O neoliberal Nasry Asfura, do Partido Nacional, ostensivamente apoiado pela Casa Branca, foi declarado na véspera de Natal “vencedor” das eleições presidenciais em Honduras por dois integrantes do Conselho Nacional Eleitoral (CNE), apesar de os outros dois candidatos mais votados, o centrista Salvador Nasralla, do Partido Liberal, e a governista Rixi Moncada, do Partido Liberdade e Refundação, assim como a atual presidente, Xiomara Castro, denunciarem estar em curso um “golpe eleitoral”.
A dois dias da ida às urnas, o presidente Donald Trump ameaçou os hondurenhos com “consequências” se não votassem no candidato Asfura e, para deixar claro que não estava blefando, anistiou de imediato o ex-presidente Juan Orlando Hernandez, conhecido como ‘JOH’, e do mesmo partido de Asfura.

## OBJETIVO:
No texto sobre as eleições em Honduras, quantos integrantes do Conselho Nacional Eleitoral declararam Nasry Asfura vencedor?

## REGISTROS GUARDADOS:
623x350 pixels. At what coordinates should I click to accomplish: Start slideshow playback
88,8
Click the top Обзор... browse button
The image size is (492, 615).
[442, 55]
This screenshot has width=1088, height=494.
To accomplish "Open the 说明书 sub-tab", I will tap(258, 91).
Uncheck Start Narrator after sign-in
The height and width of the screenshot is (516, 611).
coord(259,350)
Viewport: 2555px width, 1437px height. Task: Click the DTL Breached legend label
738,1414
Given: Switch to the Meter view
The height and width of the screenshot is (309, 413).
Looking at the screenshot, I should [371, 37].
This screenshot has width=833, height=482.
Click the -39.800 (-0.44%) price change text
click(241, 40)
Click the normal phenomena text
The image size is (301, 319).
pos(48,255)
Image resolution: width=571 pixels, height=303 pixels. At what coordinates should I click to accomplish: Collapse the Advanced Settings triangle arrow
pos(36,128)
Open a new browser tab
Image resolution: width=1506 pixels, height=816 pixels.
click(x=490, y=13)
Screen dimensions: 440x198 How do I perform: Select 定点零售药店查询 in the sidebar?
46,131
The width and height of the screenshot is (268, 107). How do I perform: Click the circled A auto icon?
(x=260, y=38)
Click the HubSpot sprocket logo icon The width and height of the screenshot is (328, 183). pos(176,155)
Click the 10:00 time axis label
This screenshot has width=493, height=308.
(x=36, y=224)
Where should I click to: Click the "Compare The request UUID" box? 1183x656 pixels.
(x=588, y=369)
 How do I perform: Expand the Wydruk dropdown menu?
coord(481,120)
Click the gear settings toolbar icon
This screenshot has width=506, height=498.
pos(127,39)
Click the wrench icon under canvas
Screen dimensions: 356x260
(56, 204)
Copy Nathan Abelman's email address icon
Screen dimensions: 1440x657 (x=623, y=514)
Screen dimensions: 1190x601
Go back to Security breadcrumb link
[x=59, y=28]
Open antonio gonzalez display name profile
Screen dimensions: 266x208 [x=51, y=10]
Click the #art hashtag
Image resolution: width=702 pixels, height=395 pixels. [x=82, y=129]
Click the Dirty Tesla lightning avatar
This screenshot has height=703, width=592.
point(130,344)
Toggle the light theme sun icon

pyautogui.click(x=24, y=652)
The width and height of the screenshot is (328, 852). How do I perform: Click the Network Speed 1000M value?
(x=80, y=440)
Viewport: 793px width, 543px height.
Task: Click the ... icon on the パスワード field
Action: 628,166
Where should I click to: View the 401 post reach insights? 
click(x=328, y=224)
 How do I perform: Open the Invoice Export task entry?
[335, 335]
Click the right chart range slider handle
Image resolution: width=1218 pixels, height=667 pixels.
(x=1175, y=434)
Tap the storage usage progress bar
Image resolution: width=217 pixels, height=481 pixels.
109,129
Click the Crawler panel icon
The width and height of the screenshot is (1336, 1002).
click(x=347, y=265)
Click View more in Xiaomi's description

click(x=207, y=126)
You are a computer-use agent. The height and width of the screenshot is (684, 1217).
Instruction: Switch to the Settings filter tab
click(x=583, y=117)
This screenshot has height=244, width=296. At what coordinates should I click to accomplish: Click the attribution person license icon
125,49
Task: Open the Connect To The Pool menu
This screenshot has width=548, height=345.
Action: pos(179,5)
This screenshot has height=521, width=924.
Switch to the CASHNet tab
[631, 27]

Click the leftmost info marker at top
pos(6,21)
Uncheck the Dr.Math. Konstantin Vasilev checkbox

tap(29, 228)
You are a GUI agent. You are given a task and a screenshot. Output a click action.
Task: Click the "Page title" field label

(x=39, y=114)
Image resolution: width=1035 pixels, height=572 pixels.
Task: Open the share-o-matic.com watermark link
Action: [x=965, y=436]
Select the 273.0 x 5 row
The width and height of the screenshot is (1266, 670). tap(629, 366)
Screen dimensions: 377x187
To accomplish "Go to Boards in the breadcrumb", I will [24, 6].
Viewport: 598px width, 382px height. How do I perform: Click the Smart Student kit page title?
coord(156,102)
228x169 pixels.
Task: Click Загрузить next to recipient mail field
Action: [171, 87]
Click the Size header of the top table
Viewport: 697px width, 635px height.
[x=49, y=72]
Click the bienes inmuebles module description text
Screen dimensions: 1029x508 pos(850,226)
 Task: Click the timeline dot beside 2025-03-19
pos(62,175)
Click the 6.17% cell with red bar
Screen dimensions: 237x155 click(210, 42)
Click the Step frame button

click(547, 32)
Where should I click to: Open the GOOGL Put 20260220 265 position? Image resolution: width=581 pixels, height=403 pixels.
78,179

## RESPOSTA:
Dois integrantes.